• **To do**
Your task is to copy each line of the records that includes the string "will".

Stored records
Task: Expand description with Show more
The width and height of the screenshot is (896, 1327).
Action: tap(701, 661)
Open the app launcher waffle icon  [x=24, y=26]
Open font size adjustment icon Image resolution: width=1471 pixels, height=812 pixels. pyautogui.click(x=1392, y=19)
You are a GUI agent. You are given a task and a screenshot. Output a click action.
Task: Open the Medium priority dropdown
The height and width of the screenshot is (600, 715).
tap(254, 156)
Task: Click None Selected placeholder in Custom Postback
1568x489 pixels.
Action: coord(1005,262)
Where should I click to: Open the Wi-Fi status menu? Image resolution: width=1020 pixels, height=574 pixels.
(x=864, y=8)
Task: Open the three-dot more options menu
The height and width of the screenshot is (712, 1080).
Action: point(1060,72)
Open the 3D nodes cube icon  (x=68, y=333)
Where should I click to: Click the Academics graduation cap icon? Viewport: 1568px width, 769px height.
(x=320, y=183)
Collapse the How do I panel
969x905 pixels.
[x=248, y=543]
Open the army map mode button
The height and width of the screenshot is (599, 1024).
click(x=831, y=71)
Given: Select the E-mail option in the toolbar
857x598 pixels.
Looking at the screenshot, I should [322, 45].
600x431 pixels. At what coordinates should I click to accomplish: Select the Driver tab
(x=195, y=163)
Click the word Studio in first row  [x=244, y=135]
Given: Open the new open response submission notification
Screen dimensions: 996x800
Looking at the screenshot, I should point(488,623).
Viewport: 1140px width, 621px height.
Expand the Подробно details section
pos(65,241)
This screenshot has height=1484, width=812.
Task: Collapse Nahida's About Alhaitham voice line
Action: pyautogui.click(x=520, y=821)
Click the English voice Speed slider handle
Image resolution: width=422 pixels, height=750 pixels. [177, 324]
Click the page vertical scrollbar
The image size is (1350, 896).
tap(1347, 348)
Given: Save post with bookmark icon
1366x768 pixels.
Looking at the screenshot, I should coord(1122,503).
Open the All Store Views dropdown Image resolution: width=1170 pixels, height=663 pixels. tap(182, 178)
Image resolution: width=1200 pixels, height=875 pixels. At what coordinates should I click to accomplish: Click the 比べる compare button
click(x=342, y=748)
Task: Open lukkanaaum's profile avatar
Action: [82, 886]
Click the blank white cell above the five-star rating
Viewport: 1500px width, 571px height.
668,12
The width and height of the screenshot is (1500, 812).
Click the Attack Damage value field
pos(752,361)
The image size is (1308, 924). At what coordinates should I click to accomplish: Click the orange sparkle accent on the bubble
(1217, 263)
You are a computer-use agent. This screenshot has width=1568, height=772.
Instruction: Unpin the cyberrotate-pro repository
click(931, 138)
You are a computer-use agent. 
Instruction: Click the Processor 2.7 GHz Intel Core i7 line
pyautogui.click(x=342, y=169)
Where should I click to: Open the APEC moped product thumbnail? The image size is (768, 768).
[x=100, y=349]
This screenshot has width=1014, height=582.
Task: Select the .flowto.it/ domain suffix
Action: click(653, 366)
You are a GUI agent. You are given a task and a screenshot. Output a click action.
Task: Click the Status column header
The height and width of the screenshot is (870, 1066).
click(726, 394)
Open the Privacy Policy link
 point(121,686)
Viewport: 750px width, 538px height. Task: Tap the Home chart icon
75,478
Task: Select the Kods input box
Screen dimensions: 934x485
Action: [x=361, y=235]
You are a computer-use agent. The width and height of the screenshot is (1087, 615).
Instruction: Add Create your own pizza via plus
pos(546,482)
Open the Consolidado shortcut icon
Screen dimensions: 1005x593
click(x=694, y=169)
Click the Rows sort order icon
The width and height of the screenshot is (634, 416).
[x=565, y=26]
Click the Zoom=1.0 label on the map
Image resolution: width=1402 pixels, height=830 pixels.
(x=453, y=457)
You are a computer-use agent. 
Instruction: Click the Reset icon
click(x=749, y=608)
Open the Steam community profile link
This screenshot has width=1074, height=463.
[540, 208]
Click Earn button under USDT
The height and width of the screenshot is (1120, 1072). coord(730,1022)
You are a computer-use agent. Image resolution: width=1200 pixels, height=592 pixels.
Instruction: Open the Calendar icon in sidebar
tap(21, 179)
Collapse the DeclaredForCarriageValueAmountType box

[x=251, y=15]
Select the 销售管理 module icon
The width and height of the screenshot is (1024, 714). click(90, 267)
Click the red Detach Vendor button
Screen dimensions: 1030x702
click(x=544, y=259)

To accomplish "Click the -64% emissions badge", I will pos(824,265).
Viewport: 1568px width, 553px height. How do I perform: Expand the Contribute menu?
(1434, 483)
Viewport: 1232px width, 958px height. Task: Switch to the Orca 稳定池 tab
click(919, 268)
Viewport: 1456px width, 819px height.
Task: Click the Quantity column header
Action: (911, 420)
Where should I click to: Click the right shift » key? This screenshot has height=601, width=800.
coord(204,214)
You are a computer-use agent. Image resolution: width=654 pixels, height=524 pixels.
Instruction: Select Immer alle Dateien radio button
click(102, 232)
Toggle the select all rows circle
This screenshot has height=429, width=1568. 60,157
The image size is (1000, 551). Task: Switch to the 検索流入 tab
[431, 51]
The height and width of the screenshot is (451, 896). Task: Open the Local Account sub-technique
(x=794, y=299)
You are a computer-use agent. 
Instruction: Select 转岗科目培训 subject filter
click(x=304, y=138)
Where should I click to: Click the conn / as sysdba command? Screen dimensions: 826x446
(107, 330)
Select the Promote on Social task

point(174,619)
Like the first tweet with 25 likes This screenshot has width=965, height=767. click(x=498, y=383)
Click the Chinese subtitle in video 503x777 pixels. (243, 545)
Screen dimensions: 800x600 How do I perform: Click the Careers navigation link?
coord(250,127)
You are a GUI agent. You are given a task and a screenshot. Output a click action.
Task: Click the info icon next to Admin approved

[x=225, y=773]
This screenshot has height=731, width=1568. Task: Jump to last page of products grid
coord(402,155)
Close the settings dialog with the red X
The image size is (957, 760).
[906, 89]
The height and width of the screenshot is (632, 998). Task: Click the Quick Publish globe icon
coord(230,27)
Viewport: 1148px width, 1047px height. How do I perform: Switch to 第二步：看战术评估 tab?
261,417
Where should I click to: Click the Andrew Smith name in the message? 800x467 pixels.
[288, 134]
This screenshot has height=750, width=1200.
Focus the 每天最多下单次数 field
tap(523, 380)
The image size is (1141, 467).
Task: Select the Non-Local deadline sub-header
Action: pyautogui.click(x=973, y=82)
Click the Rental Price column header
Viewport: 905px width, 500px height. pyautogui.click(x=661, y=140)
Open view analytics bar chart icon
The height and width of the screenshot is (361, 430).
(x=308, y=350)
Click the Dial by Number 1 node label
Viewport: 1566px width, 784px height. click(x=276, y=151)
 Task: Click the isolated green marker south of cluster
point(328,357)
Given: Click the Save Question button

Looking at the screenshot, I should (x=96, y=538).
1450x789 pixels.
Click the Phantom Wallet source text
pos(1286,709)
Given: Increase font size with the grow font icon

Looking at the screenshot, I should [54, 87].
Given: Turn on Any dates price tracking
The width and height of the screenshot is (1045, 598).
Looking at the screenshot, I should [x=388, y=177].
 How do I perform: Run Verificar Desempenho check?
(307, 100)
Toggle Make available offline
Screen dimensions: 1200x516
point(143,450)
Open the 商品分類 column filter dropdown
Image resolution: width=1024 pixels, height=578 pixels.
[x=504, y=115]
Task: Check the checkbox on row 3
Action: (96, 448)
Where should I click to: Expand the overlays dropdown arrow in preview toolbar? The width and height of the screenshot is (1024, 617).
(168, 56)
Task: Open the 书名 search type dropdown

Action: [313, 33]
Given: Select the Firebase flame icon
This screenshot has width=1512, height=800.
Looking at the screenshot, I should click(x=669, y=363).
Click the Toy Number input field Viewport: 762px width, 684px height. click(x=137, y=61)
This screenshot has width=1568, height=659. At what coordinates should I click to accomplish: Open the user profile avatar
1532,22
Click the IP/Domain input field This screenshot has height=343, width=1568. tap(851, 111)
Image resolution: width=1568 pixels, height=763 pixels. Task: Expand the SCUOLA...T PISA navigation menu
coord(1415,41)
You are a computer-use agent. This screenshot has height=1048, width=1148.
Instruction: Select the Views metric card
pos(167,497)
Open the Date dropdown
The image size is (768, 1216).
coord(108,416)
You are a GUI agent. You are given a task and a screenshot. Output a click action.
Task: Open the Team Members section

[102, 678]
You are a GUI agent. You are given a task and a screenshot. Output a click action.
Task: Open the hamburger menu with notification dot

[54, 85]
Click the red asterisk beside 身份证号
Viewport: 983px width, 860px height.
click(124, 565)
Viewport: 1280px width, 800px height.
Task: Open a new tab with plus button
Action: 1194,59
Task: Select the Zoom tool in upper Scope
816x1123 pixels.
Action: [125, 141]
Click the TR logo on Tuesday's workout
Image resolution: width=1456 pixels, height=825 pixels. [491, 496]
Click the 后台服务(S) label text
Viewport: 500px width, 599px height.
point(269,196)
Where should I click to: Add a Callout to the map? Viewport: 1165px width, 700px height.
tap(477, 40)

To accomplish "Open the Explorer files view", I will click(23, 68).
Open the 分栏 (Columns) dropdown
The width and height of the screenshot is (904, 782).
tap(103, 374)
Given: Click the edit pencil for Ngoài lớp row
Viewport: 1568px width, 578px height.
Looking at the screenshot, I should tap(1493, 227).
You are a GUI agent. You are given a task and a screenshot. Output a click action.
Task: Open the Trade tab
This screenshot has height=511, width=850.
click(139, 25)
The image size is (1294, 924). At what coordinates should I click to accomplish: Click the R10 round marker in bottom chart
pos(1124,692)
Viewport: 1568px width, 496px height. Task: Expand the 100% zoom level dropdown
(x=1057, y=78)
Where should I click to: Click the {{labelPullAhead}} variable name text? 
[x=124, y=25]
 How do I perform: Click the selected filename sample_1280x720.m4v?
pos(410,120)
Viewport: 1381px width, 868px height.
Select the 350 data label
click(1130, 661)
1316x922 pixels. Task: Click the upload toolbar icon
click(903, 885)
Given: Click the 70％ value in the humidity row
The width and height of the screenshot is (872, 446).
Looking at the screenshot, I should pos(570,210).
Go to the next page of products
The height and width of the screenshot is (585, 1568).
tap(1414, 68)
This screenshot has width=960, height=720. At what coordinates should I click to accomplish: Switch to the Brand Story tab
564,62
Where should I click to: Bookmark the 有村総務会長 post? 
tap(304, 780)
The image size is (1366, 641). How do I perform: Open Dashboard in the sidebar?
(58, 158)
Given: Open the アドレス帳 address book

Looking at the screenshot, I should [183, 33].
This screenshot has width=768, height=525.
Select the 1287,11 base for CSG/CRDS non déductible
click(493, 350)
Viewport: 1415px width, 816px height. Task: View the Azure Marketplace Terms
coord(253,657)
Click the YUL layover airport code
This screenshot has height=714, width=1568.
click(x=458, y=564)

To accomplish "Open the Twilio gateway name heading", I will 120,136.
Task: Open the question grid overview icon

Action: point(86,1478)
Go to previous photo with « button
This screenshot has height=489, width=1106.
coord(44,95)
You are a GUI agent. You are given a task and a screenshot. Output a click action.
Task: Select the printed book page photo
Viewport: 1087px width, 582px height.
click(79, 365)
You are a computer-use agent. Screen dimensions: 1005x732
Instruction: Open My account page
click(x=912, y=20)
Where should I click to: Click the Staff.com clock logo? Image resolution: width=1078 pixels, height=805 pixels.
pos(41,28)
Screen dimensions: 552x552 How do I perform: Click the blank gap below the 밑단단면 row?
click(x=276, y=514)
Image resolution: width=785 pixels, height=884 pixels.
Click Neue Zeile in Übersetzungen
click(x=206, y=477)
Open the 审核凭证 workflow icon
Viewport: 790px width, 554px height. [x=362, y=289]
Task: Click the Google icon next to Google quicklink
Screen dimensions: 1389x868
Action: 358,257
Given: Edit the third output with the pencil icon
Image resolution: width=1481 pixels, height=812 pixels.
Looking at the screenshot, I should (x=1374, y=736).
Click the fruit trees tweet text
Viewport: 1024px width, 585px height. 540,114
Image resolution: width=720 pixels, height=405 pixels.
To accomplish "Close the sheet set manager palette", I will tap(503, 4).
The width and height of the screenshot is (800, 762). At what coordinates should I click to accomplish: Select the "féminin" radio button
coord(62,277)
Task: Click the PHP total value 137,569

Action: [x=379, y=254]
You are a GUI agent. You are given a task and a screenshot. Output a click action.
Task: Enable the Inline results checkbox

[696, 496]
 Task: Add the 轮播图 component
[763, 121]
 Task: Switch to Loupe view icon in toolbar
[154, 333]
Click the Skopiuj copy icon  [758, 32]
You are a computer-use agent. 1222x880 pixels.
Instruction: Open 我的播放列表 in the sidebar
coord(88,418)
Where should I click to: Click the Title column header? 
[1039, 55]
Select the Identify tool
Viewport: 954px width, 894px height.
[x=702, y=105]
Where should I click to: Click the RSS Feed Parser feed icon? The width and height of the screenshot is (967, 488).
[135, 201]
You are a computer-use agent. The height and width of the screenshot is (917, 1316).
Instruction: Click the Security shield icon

• **Solution to this task**
To accomplish "Click the -64% emissions badge", I will pos(824,265).
To accomplish "Open the Explorer files view", I will click(23, 68).
To accomplish "Open the Twilio gateway name heading", I will 120,136.
To accomplish "Close the sheet set manager palette", I will tap(503, 4).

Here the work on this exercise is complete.